Here’s an example. A few years ago we sold our old house. Nearly all of the offers we got for it were identical. The prospective buyer wanted to pay about $5000 over our asking prices, but wanted us to pay the closing costs. This was just a way of rolling the closing costs into the loan (further increasing their payments). They were trying to buy a house without money. That was when I realized just how badly the mortgage industry had stepped in it.

These are people who were not able to save up enough money to buy a house through more traditional loan programs. Either their income was too small, or their financial management too poor. Neither of those things changed for the better after they became home owners. Now an unfortunate number of them realized too late just how expensive it can be to own a house, and that they couldn’t make their payments (particularly as property taxes and interest rates climbed and their payments went up accordingly) and the number of homes being foreclosed on began to climb dramatically.

The glut of houses on the market began to drive prices down, putting even more pressure on the marginal home owners–not to mention builders, and the finance companies. (Here’s a secret for you: Your mortgage company doesn’t want your house. They want your money.) More foreclosures. Lather, rinse, repeat.

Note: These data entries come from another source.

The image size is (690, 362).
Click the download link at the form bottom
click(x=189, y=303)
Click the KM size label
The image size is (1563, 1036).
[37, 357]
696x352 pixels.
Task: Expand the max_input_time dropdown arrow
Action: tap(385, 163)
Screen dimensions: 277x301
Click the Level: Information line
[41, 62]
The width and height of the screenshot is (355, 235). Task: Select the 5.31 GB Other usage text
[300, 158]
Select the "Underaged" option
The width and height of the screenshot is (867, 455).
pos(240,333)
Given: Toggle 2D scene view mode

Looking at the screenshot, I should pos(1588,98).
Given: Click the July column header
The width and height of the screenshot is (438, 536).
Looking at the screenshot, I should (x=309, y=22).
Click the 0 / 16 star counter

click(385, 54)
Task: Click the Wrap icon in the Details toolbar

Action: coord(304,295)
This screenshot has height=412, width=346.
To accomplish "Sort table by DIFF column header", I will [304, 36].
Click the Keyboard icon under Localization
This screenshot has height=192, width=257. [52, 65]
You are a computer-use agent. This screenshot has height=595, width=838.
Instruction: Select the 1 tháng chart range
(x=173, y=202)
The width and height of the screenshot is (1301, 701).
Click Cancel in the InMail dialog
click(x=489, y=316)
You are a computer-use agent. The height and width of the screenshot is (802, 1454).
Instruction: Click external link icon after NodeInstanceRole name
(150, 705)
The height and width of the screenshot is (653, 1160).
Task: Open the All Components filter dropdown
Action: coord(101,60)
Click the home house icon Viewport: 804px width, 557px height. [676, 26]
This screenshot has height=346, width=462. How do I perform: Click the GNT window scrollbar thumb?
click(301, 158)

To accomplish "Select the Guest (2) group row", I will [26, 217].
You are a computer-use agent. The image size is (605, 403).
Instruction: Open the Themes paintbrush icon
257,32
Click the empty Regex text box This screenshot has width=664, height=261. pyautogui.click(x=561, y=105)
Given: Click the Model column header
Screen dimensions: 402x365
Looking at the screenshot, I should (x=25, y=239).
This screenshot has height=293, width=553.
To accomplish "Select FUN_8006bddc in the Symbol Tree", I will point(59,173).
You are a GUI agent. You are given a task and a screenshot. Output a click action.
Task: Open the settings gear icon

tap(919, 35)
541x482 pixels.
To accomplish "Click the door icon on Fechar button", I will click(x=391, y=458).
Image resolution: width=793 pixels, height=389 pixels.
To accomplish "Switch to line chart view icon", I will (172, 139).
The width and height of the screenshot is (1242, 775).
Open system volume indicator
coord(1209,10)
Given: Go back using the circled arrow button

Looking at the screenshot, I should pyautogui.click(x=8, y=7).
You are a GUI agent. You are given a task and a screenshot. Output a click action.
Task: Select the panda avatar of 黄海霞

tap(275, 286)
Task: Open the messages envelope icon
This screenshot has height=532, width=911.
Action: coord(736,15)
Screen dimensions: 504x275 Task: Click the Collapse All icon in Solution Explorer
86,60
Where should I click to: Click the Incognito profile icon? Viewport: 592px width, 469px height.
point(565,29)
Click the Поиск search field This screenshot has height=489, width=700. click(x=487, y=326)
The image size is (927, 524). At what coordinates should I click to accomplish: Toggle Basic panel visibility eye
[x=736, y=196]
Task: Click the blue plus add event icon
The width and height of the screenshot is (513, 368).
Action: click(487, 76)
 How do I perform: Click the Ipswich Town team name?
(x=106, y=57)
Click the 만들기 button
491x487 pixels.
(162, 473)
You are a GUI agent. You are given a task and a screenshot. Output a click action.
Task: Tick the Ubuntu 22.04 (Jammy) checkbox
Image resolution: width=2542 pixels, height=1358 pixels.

The later Robert Heinlein once said, talking about writers, “We’re professional gamblers. Make sure your house is paid for and your car is paid for. Don’t go into debt.” Today that isn’t just true of writers, or even the other self-employed. Just about everyone is a professional gambler these days. You never know when your company may hit some hard times and start laying people off, or merge with another company, or relocate, or offshore your job, or just decide to dump a bunch of people off the payroll to make the quarterly bottom line look better so the executives can get bigger bonuses. Your income may drop to nothing at any time.

People have been gambling with their houses. They bet that home values would keep going up forever, and interest rates would stay low. They lost, and continue to lose. The bankers bet right alongside them and the rest of the country is going to have to pay the price, one way or another, because these two bunches of overly-optimistic dumbasses never thought about the implications of what they were doing.

Buying something you can’t afford is bad enough. Buying something you can’t even start to pay for is just pure folly.